### [EXCERPT TO READ]
────────────────────

Since OPEX (Operational Expenses) is a key target in data centers, multiple power saving solutions were proposed. Two technologies were widely used and deployed, namely: Dynamic Voltage and Frequency Scaling (DVFS), and Dynamic Power Management (DPM) [1] . The project of DPM explores some technologies that are concerned with improving the issue of conserving power capabilities in the platforms that are based on software that is open source. The techniques that can be applied to running systems are the ones of the highest interest; parameters are adjusted instantly while meeting the deadlines of running software. The other technique is DVFS, which is a technique where it is possible to adjust the microprocessors’ frequency to save energy. In this technique, the CPU clock frequency is decreased to reduce power consumption [2] . A down side of DPM is that energy is wasted during mode-switching in processors. Thus, we focus on studying the DVFS in this work.

According to [3] , energy consumption is somewhere between 70% and 85% of full operational power in most servers while they are in their idle mode. As a result, it can be said that a facility using just 20% of its’ operational capacity actually uses 80% of the energy as the same facility will use when it operates at 100% capacity. Hence, as server load decreases, server power consumption will remain relatively high.

────────────────────

### [DATA]
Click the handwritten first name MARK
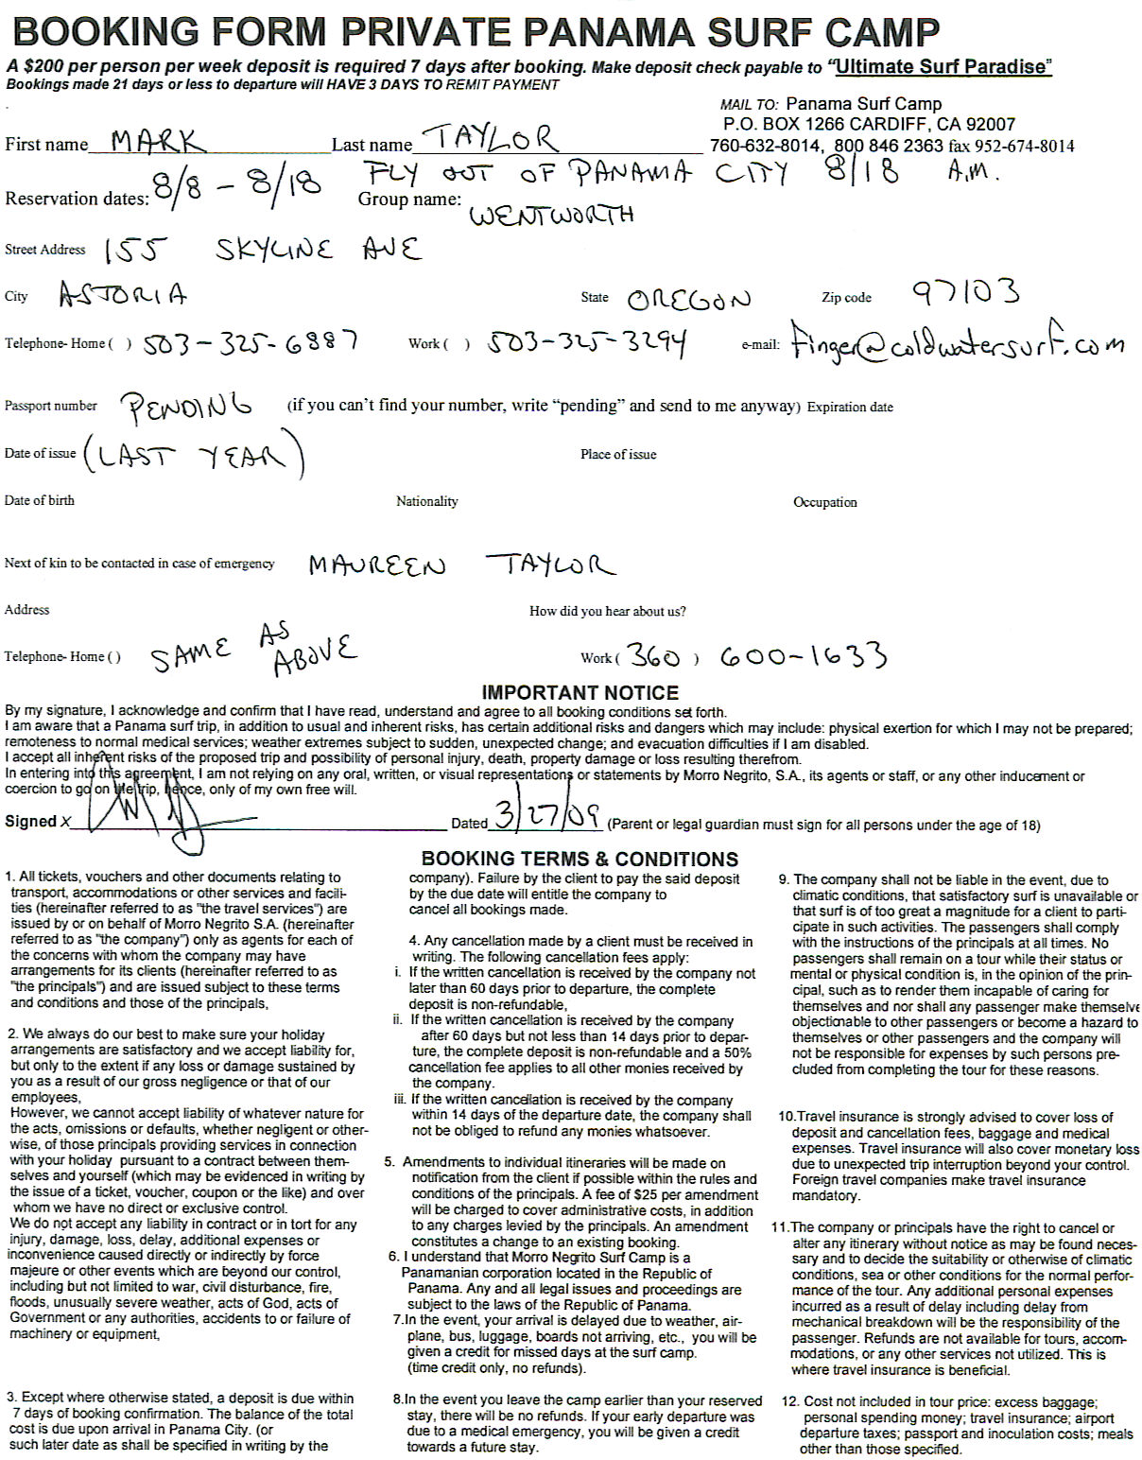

────────────────────

### [REQUEST]
Resume the passage on power saving in data centers, starting right after its last sentence.

### [RESPONSE FOR THIS EXERCISE]
In general, it can be said that data centers are any dedicated facility, and this includes buildings, complexes, and rooms, with the main function of hosting computer servers and providing some data services. In [4] , data centers are defined as including “all buildings, facilities and rooms which contain enterprise servers, server communication equipment, cooling equipment and power equip- ment, and provide some form of data service”. This encompasses wide range of facilities: from mission-critical facilities down to small server rooms located in office buildings.

Data centers are facilities that primarily contain electronic equipment used for data processing (servers), data storage (storage equipment), and communication (network equipment) [5] .

A considerable amount of heat is generated by the different components of the data center. Thus, there is a need for the temperature of these components to be controlled. Therefore, DCs are equipped with air conditioning and cooling units. This is important for data centers to remain available and reliable, which are often granted in the agreements of specific service level. This also implies adding more critical elements to data centers, e.g.; The Uninterruptable Power Supplies (UPS) as a backup power generation units [6] .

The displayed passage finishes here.